→ LISTA DE TAREFAS:
A. Reescreva o trecho do texto sobre o contraditório na prova pericial que vai de "Adotando-se o sistema" até "E apenas isso.", inclusive, trocando "cadáver" por "corpo".
B. Prossiga com o texto sobre o contraditório na prova pericial a partir do ponto em que ele termina.

━━━ TEXTO FORNECIDO

A rigor, mesmo juristas como Ada Grinover trabalham com a categoria das "provas irrepetíveis", como são (ou seriam?) os vestígios de um fato penalmente relevante, que devem ser "traduzidos" pelos peritos para serem compreendidos, posteriormente, no processo, pelas partes e pelo juiz.

Assim, um cadáver deve ser imediatamente examinado pelo perito, para que seja determinada a causa da morte e dessa maneira verificado o (eventual) nexo de causalidade com a conduta atribuída a outrem, quiçá suspeito ou indiciado.

Para obviar as dificuldades geradas pela exigência constitucional do contraditório, a doutrina tradicional opera com a categoria do contraditório diferido ou postergado. Em outras palavras: os vestígios são examinados imediatamente, com independência da intervenção do suspeito/indiciado, e posteriormente, no processo, a Defesa poderá opor suas questões ao laudo, concluindo-se o contraditório nesta etapa.

A segurança dessa forma de "constituição das provas" viria por intermédio do caráter oficial (estatal) da perícia, em tese realizada por peritos que estão vinculados ao dever de imparcialidade tanto quanto os juízes.

Malgrado entenda frágil a construção jurídica tradicional, o certo é que ela está de tal modo entranhada na representação mental dos profissionais do direito, na atualidade, e consagrada pelos tribunais superiores (signo de autoridade), que é raro encontrar na doutrina quem diga que "o Rei está nu"!

Mas está!

Com efeito, toda e qualquer informação colhida sem o contraditório é mera informação, nunca prova (art. 5º, inc. LV, da CR) e não há alquimia possível que mude isso.

Adotando-se o sistema processual que lastreia em provas a condenação, a correção parcial expressa na nova redação do art. 155 do CPP (Lei 11.690/08) sacramenta a necessidade do contraditório para que elementos informativos sejam convertidos em provas.

Por isso, o cadáver É um elemento informativo no momento em que os peritos tem acesso a ele (a perícia configura técnica de acesso aos meios de prova, como a interceptação telefônica, a busca e apreensão etc.).

Não há como deixar de periciá-lo (o cadáver) imediatamente. Isso, todavia, não muda a natureza da atividade desenvolvida, tampouco seu fim: suportar a denúncia ou queixa, oferecendo justa causa à ação penal. E apenas isso.

A constituição em prova dependerá da intervenção posterior da Defesa, que, claro, em princípio, atuará sobre o laudo, mas poderá, igualmente, dependendo das circunstâncias, operar sobre o cadáver (exumação), as drogas ("contraprova") ou quaisquer outros vestígios. Trata-se de garantia da Defesa, que pouquíssimos defensores aplicam na prática, mas que está alicerçada no já referido mandamento constitucional.

━━━━━━
━━━ MATERIAL COLETADO

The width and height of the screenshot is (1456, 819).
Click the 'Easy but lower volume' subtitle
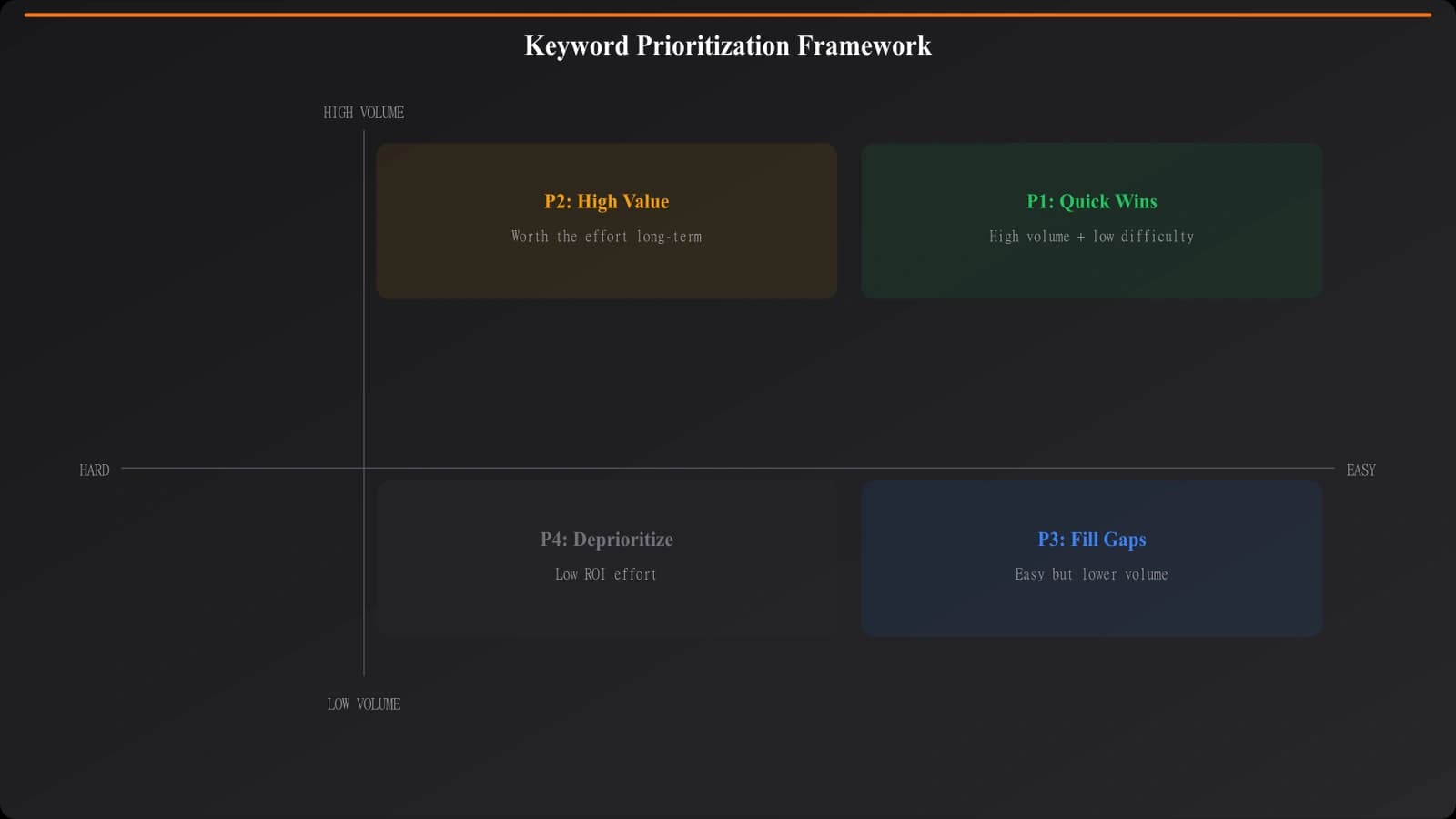pos(1091,574)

━━━━━━

→ RESPOSTAS:
A.
Adotando-se o sistema processual que lastreia em provas a condenação, a correção parcial expressa na nova redação do art. 155 do CPP (Lei 11.690/08) sacramenta a necessidade do contraditório para que elementos informativos sejam convertidos em provas.

Por isso, o corpo É um elemento informativo no momento em que os peritos tem acesso a ele (a perícia configura técnica de acesso aos meios de prova, como a interceptação telefônica, a busca e apreensão etc.).

Não há como deixar de periciá-lo (o corpo) imediatamente. Isso, todavia, não muda a natureza da atividade desenvolvida, tampouco seu fim: suportar a denúncia ou queixa, oferecendo justa causa à ação penal. E apenas isso.

B.
Como o sistema é um "sistema", as categorias estão articuladas. Essa é a razão de você ver peritos depondo em juízo, sob o crivo do contraditório, em processos, no modelo acusatório vigente em outros países, independentemente do laudo que apresentaram e cuja função consistiu em apoiar o início do processo, conferindo justa causa ("causa provável") à ação penal, como dito.

A oralidade, por sua vez, consiste no modo de constituição das provas, porque é na audiência (sessão de julgamento), sob o crivo do contraditório, que todas elas se formam no processo penal.

Até aqui a divergência pode parecer mera filigrana jurídica... mas não é.

Com efeito, a consideração probatória de determinados meios justifica (e autoriza) a intervenção de assistentes técnicos ainda na fase da investigação criminal (inquérito policial, por exemplo), assim como a inquirição em juízo dos peritos oficiais, cuja qualidade, isoladamente, não importa em conferir-lhes FÉ PÚBLICA, dispensando-se a crítica acerca do exame que realizaram.

Por este ângulo compreende-se a intervenção de assistentes técnicos, mencionada no (relativamente) novo §3º do art. 159 do CPP e a disposição do inc. I, do §5º, do mesmo preceito dispositivo, todos com redação da lei de 2008. E também a concomitante aprovação da Lei nº 11.719/08, que modificou os procedimentos penais e, pelo caminho da oralidade, assegurou a identidade física do juiz (art. 399, §2º, do CPP).

Há, portanto, algo novo no ar, todavia somente novas práticas processuais conseguirão afastar a antiga mentalidade.

Em linhas gerais é isso.

Cordialmente,

Geraldo Prado"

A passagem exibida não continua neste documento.